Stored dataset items

--------

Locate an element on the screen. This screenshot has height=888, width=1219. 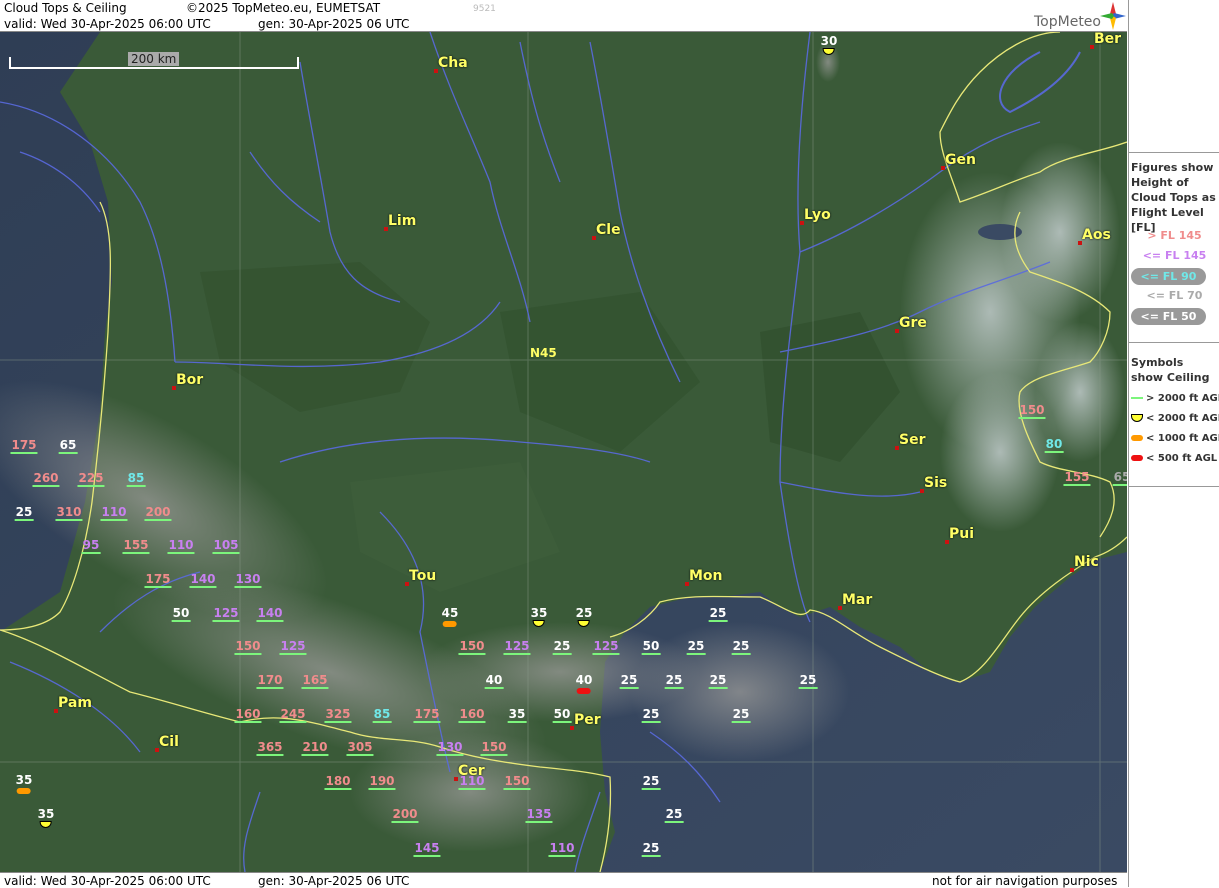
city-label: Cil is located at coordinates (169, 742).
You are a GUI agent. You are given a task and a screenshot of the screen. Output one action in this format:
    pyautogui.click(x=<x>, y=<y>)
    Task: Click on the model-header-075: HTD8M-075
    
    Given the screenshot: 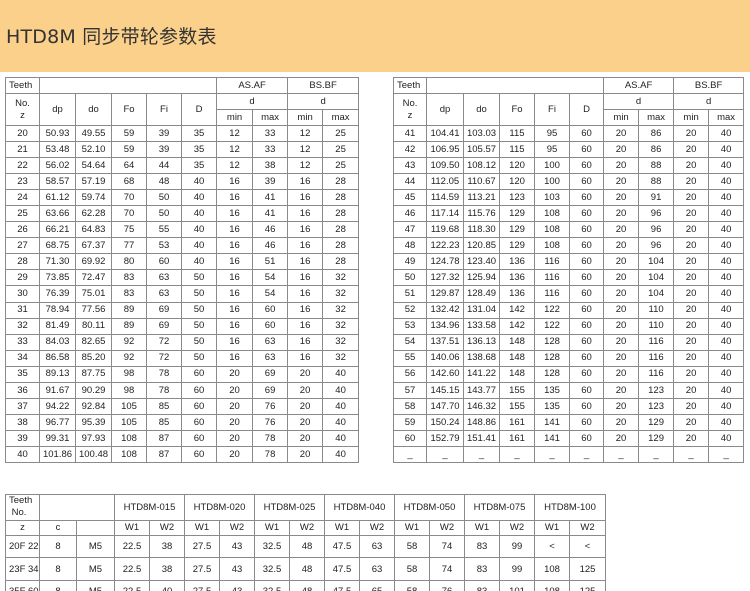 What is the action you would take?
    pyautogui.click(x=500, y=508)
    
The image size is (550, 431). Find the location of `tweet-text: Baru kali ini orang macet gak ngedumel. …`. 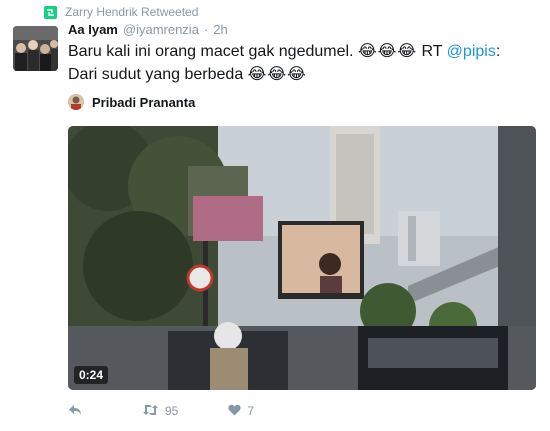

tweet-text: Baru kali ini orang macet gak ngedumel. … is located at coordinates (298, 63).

--------

# Problem
Please output the stretch from the start of the entries above through the line containing "city-label: Cil is" as a Markdown table with the columns Row and Line, one row per line, skipping blank lines. Leave the pictures out of the answer.

# Your response
| Row | Line |
|---|---|
| 1 | Locate an element on the screen. This screenshot has height=888, width=1219.  |
| 2 | city-label: Cil is located at coordinates (169, 742). |